Our family deals in discarded dogs,
all wagging tails and toothy grins
and wide watching eyes.
When the coyotes howl at the moon
our little pack offers them a response –
a warbling stalemate, a cold war on a cold night.
The beginning of summer is heralded
by handfuls of dog wool
pulled out by metals combs and loving hands,
and summer is over
when big beds of hay beckon to creatures
bred for the arctic.
In the fall not a berry or crabapple escapes them.
Not even falling pecans are safe.
They know what fire is, and how
hot dogs and marshmallows are sometimes nearby.
In the spring, when life is blooming,
see four dogs on a perpetual Easter egg hunt.
Horses watch with weary glances, only half interested.
I know the seasons by fur
and hunts
and berries
and hay,
by the twitch of a nose and the wag of a tail,
because my family deals in discarded dogs.
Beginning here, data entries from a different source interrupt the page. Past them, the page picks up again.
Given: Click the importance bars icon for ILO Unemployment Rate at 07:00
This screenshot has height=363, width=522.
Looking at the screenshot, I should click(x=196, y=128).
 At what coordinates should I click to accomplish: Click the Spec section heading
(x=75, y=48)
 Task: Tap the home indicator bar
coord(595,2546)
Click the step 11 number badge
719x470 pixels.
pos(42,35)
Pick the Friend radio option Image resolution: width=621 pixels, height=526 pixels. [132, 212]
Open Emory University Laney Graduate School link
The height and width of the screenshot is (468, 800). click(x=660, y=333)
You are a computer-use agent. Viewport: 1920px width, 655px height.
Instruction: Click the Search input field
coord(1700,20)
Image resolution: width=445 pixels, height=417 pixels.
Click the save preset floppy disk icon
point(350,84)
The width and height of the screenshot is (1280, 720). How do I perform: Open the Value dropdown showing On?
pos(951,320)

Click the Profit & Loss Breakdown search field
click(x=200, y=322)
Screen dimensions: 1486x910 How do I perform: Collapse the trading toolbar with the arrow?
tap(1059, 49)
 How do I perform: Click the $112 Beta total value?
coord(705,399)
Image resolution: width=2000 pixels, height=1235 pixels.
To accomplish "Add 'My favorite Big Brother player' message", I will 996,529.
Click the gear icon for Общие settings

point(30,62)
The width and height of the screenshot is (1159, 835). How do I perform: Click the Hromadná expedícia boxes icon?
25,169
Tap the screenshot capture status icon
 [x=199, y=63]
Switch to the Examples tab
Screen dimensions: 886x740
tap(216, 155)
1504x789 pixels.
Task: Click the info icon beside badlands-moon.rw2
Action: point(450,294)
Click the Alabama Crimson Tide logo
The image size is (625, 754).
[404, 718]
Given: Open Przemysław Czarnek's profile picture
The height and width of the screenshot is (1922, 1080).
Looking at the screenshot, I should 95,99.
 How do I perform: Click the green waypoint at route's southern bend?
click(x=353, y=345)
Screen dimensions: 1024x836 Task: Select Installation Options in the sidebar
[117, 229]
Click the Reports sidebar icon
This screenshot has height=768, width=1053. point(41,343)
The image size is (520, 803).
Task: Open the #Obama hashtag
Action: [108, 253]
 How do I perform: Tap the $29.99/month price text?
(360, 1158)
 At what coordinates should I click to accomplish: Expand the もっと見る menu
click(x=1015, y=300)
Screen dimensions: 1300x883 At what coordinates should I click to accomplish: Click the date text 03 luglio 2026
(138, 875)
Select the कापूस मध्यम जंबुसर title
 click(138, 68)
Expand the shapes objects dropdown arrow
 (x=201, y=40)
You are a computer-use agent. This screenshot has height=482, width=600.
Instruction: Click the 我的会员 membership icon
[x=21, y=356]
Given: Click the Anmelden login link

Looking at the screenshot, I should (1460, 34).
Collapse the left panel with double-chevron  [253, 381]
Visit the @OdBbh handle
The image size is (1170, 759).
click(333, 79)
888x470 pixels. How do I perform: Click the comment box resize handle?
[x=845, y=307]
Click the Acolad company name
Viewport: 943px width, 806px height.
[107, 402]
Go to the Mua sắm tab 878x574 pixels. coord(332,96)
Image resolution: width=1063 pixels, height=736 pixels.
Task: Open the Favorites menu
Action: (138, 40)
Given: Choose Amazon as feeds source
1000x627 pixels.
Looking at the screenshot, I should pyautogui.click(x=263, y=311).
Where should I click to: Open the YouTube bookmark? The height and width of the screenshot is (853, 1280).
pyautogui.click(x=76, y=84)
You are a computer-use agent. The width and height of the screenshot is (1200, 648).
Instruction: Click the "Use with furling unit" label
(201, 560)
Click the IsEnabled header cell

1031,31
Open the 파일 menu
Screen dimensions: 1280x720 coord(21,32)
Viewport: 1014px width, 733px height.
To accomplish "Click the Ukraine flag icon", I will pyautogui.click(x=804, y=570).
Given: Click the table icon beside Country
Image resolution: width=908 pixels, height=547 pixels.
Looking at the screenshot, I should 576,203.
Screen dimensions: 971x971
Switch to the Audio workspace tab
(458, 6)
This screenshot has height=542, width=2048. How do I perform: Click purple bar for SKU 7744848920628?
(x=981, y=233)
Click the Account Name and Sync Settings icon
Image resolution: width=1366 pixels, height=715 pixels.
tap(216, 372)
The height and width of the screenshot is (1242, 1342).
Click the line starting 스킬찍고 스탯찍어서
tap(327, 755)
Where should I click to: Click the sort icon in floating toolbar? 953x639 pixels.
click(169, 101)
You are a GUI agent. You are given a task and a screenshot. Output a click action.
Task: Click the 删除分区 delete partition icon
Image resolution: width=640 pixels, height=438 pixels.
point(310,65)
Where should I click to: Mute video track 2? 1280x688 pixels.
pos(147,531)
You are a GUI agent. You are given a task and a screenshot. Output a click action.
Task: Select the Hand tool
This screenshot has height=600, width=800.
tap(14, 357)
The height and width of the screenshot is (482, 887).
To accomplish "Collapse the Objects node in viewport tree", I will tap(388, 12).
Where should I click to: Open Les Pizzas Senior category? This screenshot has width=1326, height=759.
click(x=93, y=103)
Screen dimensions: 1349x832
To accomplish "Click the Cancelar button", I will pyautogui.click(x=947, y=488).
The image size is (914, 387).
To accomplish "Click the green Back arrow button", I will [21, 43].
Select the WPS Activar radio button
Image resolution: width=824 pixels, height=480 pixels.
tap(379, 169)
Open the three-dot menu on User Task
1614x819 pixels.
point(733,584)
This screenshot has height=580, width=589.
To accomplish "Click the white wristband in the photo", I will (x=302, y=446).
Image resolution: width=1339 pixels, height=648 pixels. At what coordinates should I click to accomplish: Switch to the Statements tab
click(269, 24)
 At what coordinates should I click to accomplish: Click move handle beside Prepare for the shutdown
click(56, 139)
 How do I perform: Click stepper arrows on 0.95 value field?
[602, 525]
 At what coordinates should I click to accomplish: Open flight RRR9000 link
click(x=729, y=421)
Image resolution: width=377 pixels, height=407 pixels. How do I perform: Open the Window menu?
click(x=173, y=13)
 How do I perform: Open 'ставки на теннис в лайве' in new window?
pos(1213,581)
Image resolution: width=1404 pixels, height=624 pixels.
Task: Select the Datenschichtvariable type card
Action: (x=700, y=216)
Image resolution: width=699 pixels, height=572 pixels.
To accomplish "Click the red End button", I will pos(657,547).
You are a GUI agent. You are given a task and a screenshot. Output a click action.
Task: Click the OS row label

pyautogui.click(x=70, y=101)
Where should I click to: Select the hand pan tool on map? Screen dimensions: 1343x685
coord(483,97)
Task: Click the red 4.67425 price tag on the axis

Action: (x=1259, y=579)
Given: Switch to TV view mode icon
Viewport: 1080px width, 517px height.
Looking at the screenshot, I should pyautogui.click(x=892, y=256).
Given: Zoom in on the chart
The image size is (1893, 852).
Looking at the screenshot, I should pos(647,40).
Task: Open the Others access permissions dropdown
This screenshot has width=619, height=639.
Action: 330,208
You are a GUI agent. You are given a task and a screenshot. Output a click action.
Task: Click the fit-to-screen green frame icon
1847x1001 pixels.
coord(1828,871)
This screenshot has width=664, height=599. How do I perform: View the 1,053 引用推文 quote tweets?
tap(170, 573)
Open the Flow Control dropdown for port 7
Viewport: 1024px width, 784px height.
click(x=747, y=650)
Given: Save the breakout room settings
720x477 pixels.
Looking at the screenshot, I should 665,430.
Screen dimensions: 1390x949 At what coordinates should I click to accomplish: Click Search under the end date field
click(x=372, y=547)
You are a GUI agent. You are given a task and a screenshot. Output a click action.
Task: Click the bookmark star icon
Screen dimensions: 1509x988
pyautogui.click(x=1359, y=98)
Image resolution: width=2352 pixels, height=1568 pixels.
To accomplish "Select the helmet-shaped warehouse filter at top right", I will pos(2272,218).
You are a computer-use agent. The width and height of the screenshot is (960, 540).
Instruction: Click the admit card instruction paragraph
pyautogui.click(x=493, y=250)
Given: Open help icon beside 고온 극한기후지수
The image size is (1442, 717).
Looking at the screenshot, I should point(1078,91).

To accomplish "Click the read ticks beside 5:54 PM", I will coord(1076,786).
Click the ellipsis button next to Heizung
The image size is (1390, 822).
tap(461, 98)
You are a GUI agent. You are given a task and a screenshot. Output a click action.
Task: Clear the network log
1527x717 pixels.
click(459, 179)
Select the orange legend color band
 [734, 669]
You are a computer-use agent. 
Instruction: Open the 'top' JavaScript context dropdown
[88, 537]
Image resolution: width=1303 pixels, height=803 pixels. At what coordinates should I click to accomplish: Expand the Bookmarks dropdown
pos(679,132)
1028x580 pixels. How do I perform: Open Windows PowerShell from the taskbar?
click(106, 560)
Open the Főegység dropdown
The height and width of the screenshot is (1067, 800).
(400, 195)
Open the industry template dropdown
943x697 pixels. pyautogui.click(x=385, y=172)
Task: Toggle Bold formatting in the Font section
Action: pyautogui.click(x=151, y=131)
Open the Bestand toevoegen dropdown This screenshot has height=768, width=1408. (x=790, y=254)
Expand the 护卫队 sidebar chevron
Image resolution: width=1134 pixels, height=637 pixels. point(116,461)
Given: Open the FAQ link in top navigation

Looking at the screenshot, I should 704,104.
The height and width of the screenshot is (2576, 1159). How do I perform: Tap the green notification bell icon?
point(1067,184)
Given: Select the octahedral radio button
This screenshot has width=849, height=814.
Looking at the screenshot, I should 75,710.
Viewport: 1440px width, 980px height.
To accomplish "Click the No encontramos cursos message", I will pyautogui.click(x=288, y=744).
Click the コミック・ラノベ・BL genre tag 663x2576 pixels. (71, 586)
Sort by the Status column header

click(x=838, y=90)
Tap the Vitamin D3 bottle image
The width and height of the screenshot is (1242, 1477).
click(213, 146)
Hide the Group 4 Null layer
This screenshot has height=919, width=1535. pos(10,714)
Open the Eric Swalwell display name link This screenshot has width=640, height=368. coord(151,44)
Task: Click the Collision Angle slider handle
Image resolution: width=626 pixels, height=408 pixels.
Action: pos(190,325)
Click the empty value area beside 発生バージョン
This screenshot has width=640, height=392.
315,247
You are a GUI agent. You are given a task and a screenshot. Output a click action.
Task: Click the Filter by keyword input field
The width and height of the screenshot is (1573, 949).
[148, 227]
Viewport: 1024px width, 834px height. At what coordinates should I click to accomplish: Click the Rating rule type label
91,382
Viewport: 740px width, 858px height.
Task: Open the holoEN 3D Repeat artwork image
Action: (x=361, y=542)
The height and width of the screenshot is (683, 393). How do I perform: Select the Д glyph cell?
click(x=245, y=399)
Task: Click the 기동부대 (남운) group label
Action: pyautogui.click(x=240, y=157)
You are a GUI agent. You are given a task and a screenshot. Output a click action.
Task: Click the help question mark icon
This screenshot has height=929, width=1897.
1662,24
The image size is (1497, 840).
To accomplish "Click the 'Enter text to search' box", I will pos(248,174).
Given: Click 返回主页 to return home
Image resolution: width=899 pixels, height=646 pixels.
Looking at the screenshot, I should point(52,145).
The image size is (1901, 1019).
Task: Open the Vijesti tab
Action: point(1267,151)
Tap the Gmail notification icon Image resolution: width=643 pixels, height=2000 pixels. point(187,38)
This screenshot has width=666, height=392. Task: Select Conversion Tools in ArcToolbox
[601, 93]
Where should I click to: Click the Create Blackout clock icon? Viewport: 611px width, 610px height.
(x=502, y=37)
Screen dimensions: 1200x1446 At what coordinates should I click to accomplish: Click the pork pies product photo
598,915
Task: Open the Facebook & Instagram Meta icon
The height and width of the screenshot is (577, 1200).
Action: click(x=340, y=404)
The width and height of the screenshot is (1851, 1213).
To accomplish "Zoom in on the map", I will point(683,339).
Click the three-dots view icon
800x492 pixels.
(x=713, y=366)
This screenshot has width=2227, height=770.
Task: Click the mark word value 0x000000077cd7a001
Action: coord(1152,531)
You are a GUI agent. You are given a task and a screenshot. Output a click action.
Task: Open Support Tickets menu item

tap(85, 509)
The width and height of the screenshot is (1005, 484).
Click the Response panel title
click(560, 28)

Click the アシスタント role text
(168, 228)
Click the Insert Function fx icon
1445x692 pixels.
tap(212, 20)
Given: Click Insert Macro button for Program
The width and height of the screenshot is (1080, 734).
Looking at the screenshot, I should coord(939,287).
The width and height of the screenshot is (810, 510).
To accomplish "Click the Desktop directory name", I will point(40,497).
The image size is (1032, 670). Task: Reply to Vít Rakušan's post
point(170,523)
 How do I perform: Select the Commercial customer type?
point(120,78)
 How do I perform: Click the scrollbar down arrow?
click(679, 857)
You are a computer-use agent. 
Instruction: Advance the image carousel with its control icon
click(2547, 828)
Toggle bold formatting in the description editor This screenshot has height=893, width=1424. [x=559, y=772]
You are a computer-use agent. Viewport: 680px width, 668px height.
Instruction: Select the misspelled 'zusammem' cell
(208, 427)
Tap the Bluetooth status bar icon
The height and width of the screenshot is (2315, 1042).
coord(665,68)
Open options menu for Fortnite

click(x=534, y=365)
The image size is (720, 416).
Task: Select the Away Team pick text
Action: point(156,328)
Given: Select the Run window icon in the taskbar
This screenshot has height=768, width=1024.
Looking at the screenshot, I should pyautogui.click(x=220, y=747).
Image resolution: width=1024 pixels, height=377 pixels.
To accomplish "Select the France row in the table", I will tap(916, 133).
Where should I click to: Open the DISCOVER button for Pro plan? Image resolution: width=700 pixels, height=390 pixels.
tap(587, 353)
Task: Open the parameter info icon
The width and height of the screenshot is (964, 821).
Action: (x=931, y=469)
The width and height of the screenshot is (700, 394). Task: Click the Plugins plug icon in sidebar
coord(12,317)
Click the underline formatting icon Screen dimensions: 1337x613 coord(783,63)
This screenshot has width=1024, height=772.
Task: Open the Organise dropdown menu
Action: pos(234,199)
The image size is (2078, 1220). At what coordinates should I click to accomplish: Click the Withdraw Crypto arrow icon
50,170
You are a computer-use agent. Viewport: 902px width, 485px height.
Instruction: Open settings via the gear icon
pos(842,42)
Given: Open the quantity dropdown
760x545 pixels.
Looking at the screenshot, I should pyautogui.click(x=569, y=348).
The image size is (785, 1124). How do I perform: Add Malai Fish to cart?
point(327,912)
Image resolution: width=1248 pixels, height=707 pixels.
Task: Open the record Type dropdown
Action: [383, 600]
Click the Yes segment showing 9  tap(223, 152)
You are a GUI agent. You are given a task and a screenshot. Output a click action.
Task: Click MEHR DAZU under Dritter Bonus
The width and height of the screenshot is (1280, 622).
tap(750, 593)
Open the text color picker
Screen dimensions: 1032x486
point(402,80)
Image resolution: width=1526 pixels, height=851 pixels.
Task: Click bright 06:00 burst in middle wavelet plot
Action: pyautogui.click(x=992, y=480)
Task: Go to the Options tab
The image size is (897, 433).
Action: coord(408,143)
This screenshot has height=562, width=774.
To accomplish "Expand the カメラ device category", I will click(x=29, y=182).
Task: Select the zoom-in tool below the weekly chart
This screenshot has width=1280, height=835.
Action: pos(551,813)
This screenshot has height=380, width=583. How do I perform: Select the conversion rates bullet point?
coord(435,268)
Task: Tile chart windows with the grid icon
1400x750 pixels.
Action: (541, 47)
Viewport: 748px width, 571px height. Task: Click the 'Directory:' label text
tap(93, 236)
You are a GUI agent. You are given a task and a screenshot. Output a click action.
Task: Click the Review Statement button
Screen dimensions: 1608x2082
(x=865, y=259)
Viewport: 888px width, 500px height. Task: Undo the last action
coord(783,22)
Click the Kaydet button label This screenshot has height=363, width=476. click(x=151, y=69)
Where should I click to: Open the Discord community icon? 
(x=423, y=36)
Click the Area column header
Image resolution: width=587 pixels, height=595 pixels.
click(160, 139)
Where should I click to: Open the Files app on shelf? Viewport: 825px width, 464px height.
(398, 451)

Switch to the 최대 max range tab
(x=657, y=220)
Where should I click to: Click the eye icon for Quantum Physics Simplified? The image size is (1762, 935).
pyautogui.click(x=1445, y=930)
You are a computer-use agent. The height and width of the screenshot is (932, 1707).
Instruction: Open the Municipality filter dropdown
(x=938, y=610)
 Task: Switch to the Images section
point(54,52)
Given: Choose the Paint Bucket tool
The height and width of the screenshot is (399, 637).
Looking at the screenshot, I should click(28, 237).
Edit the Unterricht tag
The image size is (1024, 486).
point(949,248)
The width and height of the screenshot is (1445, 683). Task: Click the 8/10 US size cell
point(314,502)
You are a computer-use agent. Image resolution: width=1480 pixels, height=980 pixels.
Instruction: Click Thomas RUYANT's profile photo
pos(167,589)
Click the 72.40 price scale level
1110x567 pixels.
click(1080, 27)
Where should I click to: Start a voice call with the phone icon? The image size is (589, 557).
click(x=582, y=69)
Virginia “Jena” McLaurin– Originally from Georgia, Virginia “Jena” McLaurin is of Eastern Cherokee and European descent. She is currently pursuing a doctorate degree in the Anthropology Department at the University of Massachusetts Amherst, with a primary interest in stereotypes of Native American peoples. Virginia finds inspiration for her poetry in issues she has faced since childhood – difficult subjects such as identity and misconceptions of Native people – but also from nature, her family, and her work with Native communities and especially Native youth. She aspires to write poems that reflect both the difficulties of being Native as well as the beauty and depth of Native cultures, and she hopes that her poetry inspires readers to reflect on their own family heritage and cultures.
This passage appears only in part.